Review: Pitt goes all out in flawed satire 'War Machine'
Alas, it is McNairy's sleepy, lengthy exposition which kicks off, and drives, "War Machine," a smart and genuinely interesting but overstuffed critique of modern warfare and the men in charge that also inelegantly whiplashes between absurdism and sincerity.
[...] yet, while it might not reach the heights of classic war satires like "Catch-22," or "M-A-S-H," a strong and sobering third act makes "War Machine" a worthy and thought-provoking endeavor.
McMahon is in all but name a caricature of Gen. Stanley McChrystal, the once commander of all U.S. and NATO forces in Afghanistan, who was famously destroyed by an inflammatory Rolling Stone article by the late writer Michael Hastings.
The article painted McChrystal's team of counterinsurgency evangelists as arrogant and anti-authoritarian and featured derogatory comments about the Obama administration from his staff.

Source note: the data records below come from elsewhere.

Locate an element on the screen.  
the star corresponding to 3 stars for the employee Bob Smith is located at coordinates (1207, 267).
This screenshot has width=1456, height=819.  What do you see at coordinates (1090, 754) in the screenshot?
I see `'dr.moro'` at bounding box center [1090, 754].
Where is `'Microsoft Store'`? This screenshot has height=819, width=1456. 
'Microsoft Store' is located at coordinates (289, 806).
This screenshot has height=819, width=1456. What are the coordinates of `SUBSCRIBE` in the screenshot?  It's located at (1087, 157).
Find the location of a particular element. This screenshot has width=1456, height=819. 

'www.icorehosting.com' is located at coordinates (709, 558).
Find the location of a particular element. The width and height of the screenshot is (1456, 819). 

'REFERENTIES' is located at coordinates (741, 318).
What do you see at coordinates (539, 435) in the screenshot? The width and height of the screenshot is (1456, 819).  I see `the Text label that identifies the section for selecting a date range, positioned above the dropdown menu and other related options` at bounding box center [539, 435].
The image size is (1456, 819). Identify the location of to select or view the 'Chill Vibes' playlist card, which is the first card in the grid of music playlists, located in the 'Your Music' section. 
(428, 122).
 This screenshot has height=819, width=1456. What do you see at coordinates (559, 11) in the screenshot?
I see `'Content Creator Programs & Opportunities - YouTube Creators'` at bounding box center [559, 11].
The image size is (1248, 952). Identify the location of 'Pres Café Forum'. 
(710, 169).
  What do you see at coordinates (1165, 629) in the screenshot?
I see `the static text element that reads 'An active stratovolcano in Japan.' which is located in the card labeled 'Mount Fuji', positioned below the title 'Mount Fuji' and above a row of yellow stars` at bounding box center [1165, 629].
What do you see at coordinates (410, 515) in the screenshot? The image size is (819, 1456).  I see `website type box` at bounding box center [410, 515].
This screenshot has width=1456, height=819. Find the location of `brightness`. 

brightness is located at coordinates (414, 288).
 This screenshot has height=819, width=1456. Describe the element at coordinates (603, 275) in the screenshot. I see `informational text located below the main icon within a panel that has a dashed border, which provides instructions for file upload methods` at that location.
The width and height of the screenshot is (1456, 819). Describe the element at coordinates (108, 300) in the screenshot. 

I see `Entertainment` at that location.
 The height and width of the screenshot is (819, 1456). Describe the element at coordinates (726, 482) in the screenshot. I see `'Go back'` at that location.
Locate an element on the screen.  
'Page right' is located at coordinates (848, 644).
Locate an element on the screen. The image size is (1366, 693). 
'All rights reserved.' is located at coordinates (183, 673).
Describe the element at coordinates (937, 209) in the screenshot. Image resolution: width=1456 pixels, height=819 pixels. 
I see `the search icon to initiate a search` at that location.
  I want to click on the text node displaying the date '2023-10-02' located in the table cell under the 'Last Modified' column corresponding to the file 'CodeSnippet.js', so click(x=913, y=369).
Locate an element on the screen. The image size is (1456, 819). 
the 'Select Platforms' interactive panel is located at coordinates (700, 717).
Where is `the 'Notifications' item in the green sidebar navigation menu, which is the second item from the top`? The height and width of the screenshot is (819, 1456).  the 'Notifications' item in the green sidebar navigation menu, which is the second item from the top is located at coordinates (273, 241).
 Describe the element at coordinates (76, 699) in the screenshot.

Michod attempts to infuse that sort of rebel energy and vigor into "War Machine" with varying results, focusing heavily on McMahon's robotic drive, delusional megalomania and his miscreant hangers on (including Emory Cohen, Topher Grace, RJ Cyler, John Magaro and Anthony Michael Hall).
Where "War Machine" really finds its stride, however, is in the human margins outside of the reporter's purview — especially in scenes involving the young soldiers on the ground who are haunted and conflicted by the confusing and unspecific directives given to them to execute this confusing and unspecific war.